SUPPLIED ENTRIES:
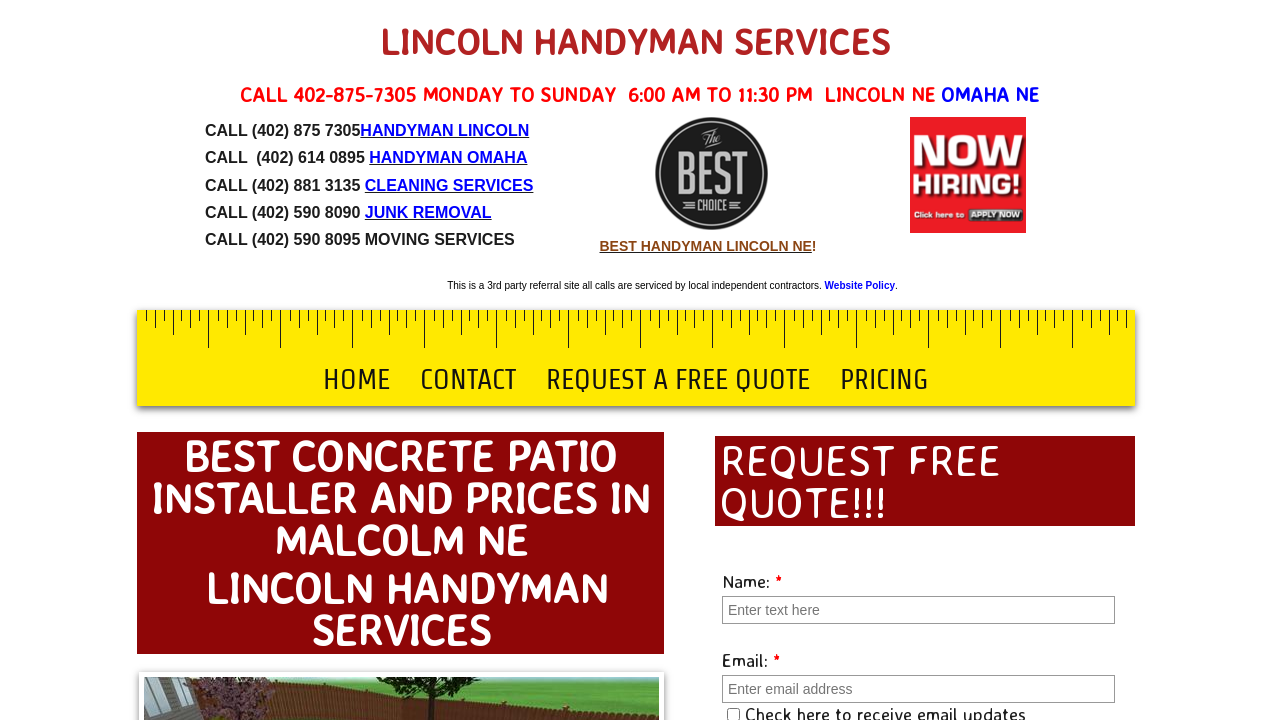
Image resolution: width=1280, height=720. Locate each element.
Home (356, 379)
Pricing (884, 379)
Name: (752, 581)
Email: (751, 660)
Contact (468, 379)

PROBLEM TO WORK ON: Duplicate the listing above line for line, with no changes, and leave the image out of your output.

EXERCISE SOLUTION:
Image resolution: width=1280, height=720. Locate each element.
Home (356, 379)
Pricing (884, 379)
Name: (752, 581)
Email: (751, 660)
Contact (468, 379)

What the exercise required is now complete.